With its chunk-a-chunk sound, whispery nylon strings, and diminutive body, the ukulele is having a moment. Or maybe even a decade. Zooey Deschanel strums one while crooning sweetly with Joseph Gordon-Levitt. Tony Blair disrupts Labour Party conventions with one. When Eddie Vedder impulse-bought one on a trip to Hawaii, he was compelled to record a whole album of Ukulele Songs. (It won a Grammy, of course.) And then a Hawaiian ukulele prodigy played a Beatles cover in Central Park, and the video went viral—but more on that later.
Despite a long history that once included a reputation as an exotic and highbrow instrument, the ukulele has also endured decades of snubbing from both the pop music scene and the more cultured world of classical music. But with the help of trendsetters and tastemakers, it's making a strong comeback—the National Association of Music Merchants reported a 54 percent jump in ukulele sales in 2013—that can be traced in large part to the instrument's accessibility, affordability, YouTube popularity, and celebrity esteem.

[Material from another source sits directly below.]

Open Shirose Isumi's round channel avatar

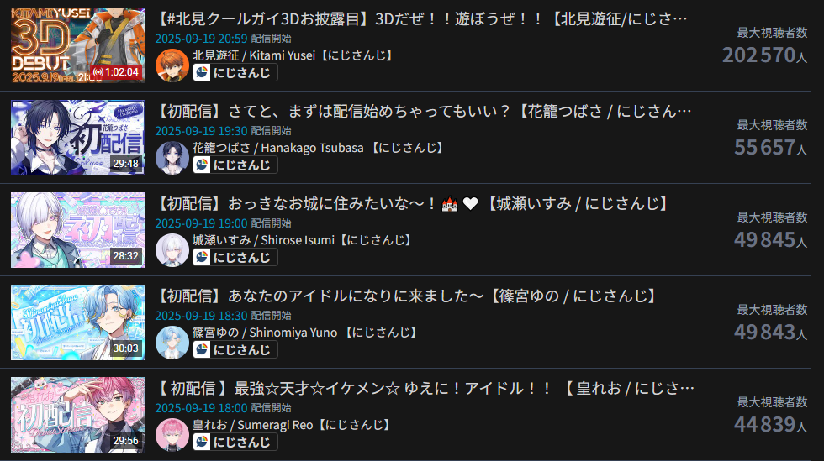[x=172, y=250]
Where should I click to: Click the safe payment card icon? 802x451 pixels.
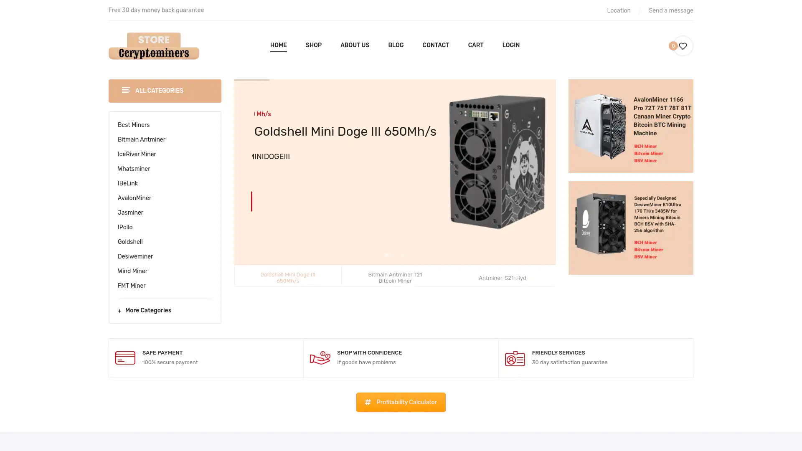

The instrument's renewed appeal can be seen in the rise of ukulele music festivals, which have cropped up in places like Reno, Milwaukee, Napa, Port Townsend, Washington, and Rockville, Maryland. Take New Jersey's second annual Ukefest last August at the Morristown Unitarian Fellowship Hall, which kicked off with 86 beginners tackling their first piece, "Surfin' USA." During the festival, the rented church was awash with love for the novices—a kind of generosity rarely seen at a piano or guitar convention. “Strum with your index finger or thumb—whatever feels good,” ukulele teacher, author, and songwriter Jim Beloff told the beginners. “There are no ukulele police.”